Summer is here, and many Americans will be taking vacations to enjoy time with family and friends and get away from the daily grind. National parks are often at the top of many vacation lists, and when hearing the term “national park,” most people think of Yellowstone’s geysers, the Grand Canyon, or Yosemite’s El Capitan. National parks, however, are not just places of natural beauty and wildlife. National parks are also places of great significance to American history—both the triumphant and the controversial.

In September 2015, We’re History published Seven National Parks Interpreting Difficult American History (http://werehistory.org/national-parks-difficult-history/). Here are seven more national parks that confront and interpret difficult, complex, and contested episodes or periods in American history and help us better understand how we became the nation we are today. (PLEASE NOTE: A few of these are relatively new sites that currently have limited facilities for visitors.)

  1. STONEWALL NATIONAL MONUMENT, New York, New York

Fifty years ago, the Stonewall Inn in New York City’s Greenwich Village neighborhood was a popular gay bar and hangout.  But nearly everything about living openly as a gay, lesbian, bisexual, or transgender (LGBT) person was illegal, and New York City’s anti-gay laws were particularly harsh. Police often raided gay bars, but on June 28, 1969, patrons of the Stonewall Inn fought back. The Stonewall Uprising against police repression was a milestone in the quest for LGBT rights specifically and civil rights for all Americans generally. Just designated in 2016, the monument includes the Stonewall Inn (still an operating bar and private establishment) and the Christopher Park area just across the street from the Inn.

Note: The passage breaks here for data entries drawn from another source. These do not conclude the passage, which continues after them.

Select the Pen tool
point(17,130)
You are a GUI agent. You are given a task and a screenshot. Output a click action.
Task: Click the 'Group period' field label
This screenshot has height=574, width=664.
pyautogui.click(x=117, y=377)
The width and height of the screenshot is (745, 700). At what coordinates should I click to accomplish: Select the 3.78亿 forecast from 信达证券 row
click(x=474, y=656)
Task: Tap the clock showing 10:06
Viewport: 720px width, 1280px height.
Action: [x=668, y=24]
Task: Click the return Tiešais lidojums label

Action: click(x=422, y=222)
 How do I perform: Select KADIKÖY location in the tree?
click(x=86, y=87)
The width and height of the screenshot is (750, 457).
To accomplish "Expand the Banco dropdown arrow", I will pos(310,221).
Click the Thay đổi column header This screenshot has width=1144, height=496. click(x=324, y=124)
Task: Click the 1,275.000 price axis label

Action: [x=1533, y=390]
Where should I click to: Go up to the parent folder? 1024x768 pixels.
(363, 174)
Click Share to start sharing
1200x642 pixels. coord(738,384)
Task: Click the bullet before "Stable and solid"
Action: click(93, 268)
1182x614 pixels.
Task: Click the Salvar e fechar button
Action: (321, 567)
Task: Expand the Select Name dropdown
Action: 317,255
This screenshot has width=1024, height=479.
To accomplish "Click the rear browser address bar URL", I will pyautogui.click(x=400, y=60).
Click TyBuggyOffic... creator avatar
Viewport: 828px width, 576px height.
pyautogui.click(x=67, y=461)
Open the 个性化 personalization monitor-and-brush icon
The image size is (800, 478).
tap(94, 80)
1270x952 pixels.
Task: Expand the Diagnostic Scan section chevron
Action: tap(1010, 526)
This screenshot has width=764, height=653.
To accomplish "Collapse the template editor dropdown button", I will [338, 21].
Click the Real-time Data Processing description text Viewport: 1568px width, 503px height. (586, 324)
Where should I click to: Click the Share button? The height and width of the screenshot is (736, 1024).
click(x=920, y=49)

  1. WASHITA BATTLEFIELD NATIONAL HISTORIC SITE, Cheyenne, Oklahoma

On November 27, 1868—nearly 150 years ago—Lt. Col. George Armstrong Custer commanded the 7th U.S. Cavalry in a surprise dawn attack on a Cheyenne village led by Peace Chief Black Kettle. This event was one of many instances during the Great Plains Wars of American troops attacking peaceful and unsuspecting American Indians. This site is one of many national parks that interpret American Indian history and the centuries-long conflict between Natives and European American settlers.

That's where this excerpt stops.